FLINTSTONE kann ich nur zustimmen. Erst mal abwarten, was bei der Prüfung herauskommt. Nicht alles muss negativ sein.
So ein bisschen mehr Tafelsilber könnte unserer Stadt nicht schaden. Davon ist in den letzten Jahrzehnten schon viel zu viel zu Schleuderpreisen an die Falschen nahezu verschenkt worden.
Ist doch beim Super-HDZ nicht viel besser. Der Investor kriegt das Grundstück (allerbeste Lage!) zum Freundschaftspreis weil er angeblich so viel an Kosten drumherum übernimmt und mit seinem finanziellen Engagement sozusagen der Retter MGs ist.
Die Folgekosten hat die Stadt/Bürger.

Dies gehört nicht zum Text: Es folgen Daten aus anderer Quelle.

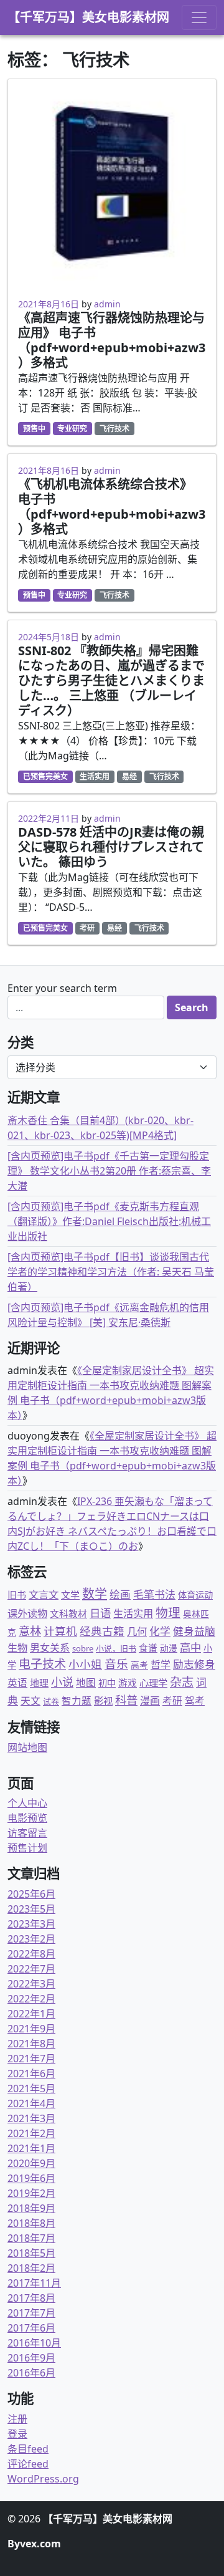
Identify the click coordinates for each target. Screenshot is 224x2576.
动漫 (168, 1648)
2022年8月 (31, 1954)
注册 (17, 2419)
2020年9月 (31, 2163)
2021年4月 (31, 2103)
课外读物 (27, 1613)
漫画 (150, 1701)
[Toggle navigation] (199, 17)
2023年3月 (31, 1924)
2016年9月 (31, 2358)
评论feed (28, 2464)
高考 (139, 1665)
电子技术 (42, 1664)
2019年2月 (31, 2193)
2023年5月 (31, 1909)
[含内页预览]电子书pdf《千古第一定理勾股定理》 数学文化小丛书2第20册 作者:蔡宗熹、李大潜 (109, 1171)
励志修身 (194, 1664)
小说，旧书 (116, 1648)
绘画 (120, 1594)
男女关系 (50, 1648)
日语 (100, 1612)
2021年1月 (31, 2148)
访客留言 (27, 1833)
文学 (70, 1594)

Beispiel Sperrung Stepgesstraße, die vorher für Millionen aufwändig ausgebaut wurde, Mehrbelastung Verkehr und Ausbau anderer Straßen.
Von den Folgen für die Geschäfte und Hauseigentümer (Leerstände) Hindenburgstraße und Umgebung ganz zu schweigen. Das wird nicht lustig. Auch wenn die Politik sehr euphorisch ist.
2.
FLINTSTONE schrieb am 30.05.2012 um 11:44 Uhr:
Vielleicht sollten wir ja erst mal warten, bis die Verwaltung dazu was erarbeitet hat, bevor wir von „Verschleudern“ reden.

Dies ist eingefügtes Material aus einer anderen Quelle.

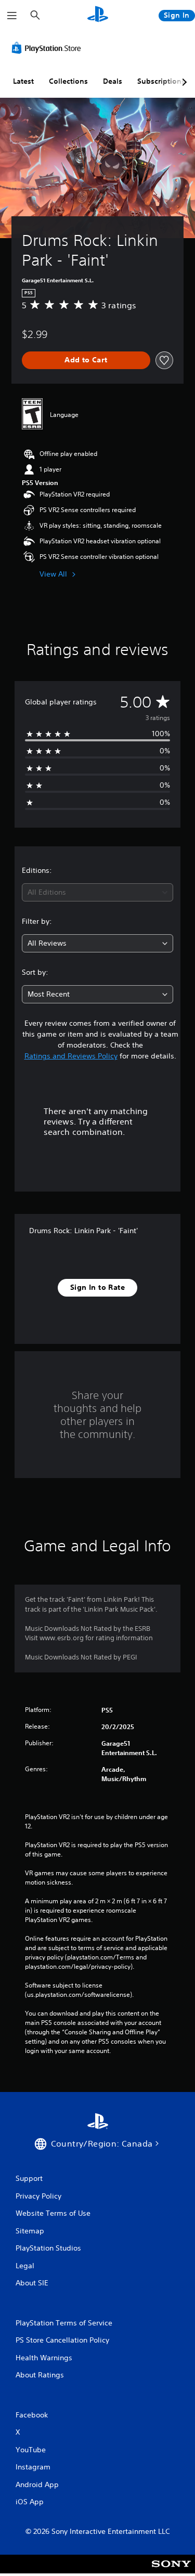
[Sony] (171, 2571)
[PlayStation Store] (48, 48)
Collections (68, 81)
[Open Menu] (12, 15)
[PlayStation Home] (98, 15)
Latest (23, 81)
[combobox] (97, 892)
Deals (112, 81)
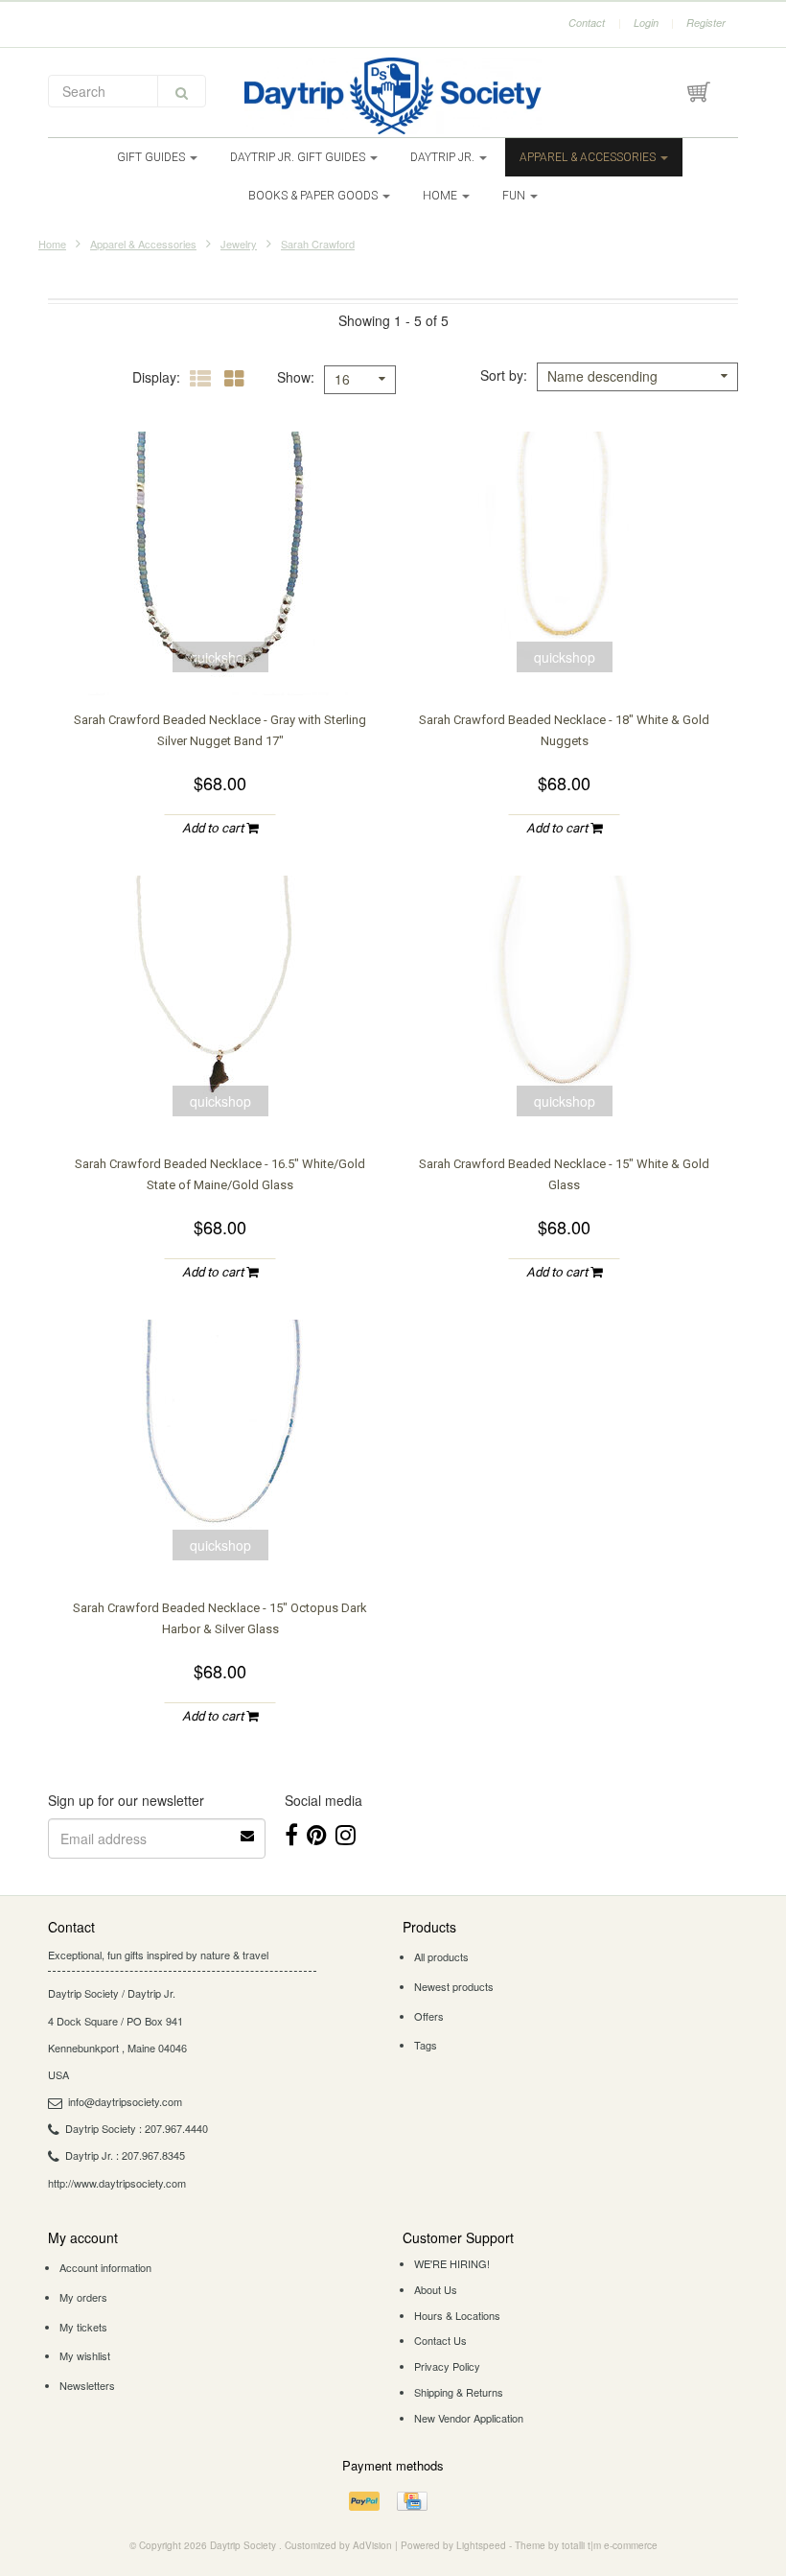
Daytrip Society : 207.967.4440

Bis da etwas wirklich spruchreif wird, sind wir einige Jahre älter.
1.
nihil-est schrieb am 30.05.2012 um 10:46 Uhr:
Der “ billigste “ mir bekannte Preis soll bei 4,2 Millionen Euro liegen. Zuzüglich aller Kosten für Abriss, Bodensanierung etc, etc.
Noch bevor also die erste Tranche aus dem Stärkungspakt Stadtfinanzen überhaupt eintrifft – und auch nur 1 lächerlicher Cent!!! gespart wurde wird also weiter mit Millionenbeträgen verschleudernd um sich geworfen.
Von den ganzen Risiken, auch in Höhe von Millionenbeträgen, will ich erst gar nicht anfangen.
Solche haben wir mehrere derzeit in MG ( Altes Finanzamt, Zeugdruckerei, “ Objekt 105 „, EKZ, usw ) und somit mehr als genug.
Das ist einfach nur mehr als 1 Nummer zu gross für unsere Lokalfürsten.
Wir müssen in MG zuerst von den Schulden runter.